Seu Ramiro percebia as dificuldades e foi cauteloso, não revelou de supetão os seus desígnios sinistros. Fez diversas viagens e, com persistência e manha, declarando-se religioso em demasia, iniciou uma propaganda tímida, fortaleceu-se, conseguiu prosélitos e inaugurou a loja Mensageiros da Pé, que teve como venerável o chefe político. Na estreia, pomposa, tipos sérios, de Maceió, declamaram longos discursos.
Meu pai esteve alguns meses cabeceando sobre cartonagens e folhetos marcados com triângulos e compassos. Guardou a princípio esses utensílios na gaveta, a chave; largou-os depois à toa, deixou-nos ver as abreviaturas enigmáticas, findas em três pontinhos. Enjoou as sessões secretas, e julgo que permaneceu em grau muito baixo, não passou de aprendiz.
Enquanto se aliciavam adeptos e se reconstruía um casarão triste no Gurganema, Seu Ramiro nos visitou com frequência.
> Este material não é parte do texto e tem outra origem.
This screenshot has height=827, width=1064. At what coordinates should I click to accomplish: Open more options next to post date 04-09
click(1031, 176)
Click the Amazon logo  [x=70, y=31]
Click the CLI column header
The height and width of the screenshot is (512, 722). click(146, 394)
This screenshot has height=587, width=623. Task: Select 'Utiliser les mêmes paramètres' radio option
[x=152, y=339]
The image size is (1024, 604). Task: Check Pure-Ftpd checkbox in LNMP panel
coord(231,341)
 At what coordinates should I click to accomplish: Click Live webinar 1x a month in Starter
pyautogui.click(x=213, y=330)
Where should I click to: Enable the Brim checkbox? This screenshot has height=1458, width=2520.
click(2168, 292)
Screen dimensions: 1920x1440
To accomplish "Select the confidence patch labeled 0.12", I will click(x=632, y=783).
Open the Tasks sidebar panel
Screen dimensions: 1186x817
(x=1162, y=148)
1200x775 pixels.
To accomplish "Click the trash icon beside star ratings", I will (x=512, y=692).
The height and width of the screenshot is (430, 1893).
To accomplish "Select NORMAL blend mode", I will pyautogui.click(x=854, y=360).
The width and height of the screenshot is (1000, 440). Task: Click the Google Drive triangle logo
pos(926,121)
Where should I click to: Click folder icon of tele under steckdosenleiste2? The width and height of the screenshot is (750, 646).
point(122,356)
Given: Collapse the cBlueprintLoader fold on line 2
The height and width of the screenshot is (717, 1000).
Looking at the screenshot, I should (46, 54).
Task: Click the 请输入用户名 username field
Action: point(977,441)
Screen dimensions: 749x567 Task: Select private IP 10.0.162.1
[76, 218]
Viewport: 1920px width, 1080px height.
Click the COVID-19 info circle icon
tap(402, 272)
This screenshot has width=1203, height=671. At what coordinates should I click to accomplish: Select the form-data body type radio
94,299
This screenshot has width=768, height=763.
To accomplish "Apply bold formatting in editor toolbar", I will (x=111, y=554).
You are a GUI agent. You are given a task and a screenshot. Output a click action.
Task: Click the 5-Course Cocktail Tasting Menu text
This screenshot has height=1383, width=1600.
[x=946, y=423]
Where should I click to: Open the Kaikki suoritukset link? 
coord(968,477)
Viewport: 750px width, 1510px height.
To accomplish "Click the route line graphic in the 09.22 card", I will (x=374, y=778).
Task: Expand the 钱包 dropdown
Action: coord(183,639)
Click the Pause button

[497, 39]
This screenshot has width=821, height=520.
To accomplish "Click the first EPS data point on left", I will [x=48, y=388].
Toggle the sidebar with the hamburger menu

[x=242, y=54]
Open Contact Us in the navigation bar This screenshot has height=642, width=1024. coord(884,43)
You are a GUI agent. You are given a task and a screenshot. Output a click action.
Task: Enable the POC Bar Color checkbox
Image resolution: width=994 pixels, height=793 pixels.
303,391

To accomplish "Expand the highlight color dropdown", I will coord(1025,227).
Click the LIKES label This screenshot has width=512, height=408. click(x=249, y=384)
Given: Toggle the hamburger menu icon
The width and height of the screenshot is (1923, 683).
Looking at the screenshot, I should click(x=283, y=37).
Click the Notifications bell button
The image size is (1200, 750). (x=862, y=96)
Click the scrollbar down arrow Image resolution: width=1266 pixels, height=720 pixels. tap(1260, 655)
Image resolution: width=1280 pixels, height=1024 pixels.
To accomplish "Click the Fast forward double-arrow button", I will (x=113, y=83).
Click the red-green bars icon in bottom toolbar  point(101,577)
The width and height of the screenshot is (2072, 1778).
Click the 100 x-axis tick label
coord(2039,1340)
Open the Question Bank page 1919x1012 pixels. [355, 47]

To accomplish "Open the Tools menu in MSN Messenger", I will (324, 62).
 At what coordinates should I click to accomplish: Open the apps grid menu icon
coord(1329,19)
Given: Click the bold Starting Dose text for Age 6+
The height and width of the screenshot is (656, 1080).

Era um sujeito espesso e moreno, de cabeleira grisalha, rugas, e ponderoso, tão ponderoso que dificilmente o imaginaríamos sem colarinho e gravata. A voz pausada gotejava, para não perdermos uma sílaba. Sobrancelhas hirsutas, olhar sereno e olímpico.
Tinha essa figura uns modos de estátua, a convicção talvez de que era estátua e devíamos admirá-la. Antes de quebrar o silêncio, fungava, contraía os cantos da boca, achatava mais a, nariz, tufava o bigode vasto. Ensinava-nos que o filipino é terrivelmente forte, conduz sem se cansar dois filipinos. Como as formigas. E descrevia a organização do formigueiro. Ninguém aludira a filipinos nem a formigas, mas o homem achava meio de lançar mão desses viventes e dissertava.
De ordinário isso acontecia depois do jantar. Mastigada a refeição abundante e má, retirados os pratos, Seu Ramiro pregava os cotovelos na toalha, examinava as caras em redor e esperava deixa conveniente a uma exposição volumosa. Aprofundava as rugas, eriçava os pelos, engrossava o papo, inchava todo, discorria uma hora, e não havia brecha para nenhum aparte. Os dois caixeiros fixavam nele os bugalhos atentos; o patrão balançava a cabeça, em apoiados reverenciosos; minha mãe, a um canto da mesa, reprimia bocejos, mordia os beiços.
Foi nessas arengas que, entre avanços e recuos, surgiu o Supremo Arquiteto do Universo e produziu considerável efeito. Seu Ramiro falava no Supremo Arquiteto do Universo com devoção, erguendo-se um pouco.
Aborreci aquela sabedoria, a linguagem magnífica: habituei-me a fugir depois do café, espantando os ouvintes, fuzilado pelos óculos do orador, que, chamando-me à ordem, tentou punir-me o desrespeito. Leu no primeiro número do Dilúculo a minha história Pequeno Mendigo e censurou-me vários erros. Essa literatura, recomposta por Mário Venâncio, me parecia certa, mas Seu Ramiro discordou e corrigiu tudo de novo. Alterou a disposição das palavras, arranjou sinônimos vistosos, arrepiou-se vendo a minha personagem estender a mão à caridade pública: fê-la estender as mãos, pois não estava explicado que ela fosse maneta. Enfim uma crítica medonha, a pior que já recebi. Grande raiva me encheu o coração, mentalmente desenvolvi compridas injúrias, odiei os filipinos e as formigas.
E só me aliviei quando o monstro se ausentou, deixando uma lembrança deplorável. Enquanto os Mensageiros da Fé engatinhavam, Seu Ramiro, grau trinta ou mais, lhes ensinou as regras necessárias, as pancadas do martelo, os deveres de cada um. Findas as lições, espaçou as visitas, sumiu-se afinal. Meu pai emprestou-lhe cem mil-réis e perdeu-o de vista. Desiludiu-se, conteve imenso rancor. Certamente os irmãos deviam auxiliar-se, mas aquela maneira de arrancar auxílio era safadeza. Calou-se, roendo a indignação. Foi por isso, creio, que repugnou os três pontinhos, as brochuras misteriosas, ou triângulos, os compassos e o Supremo Arquiteto do Universo.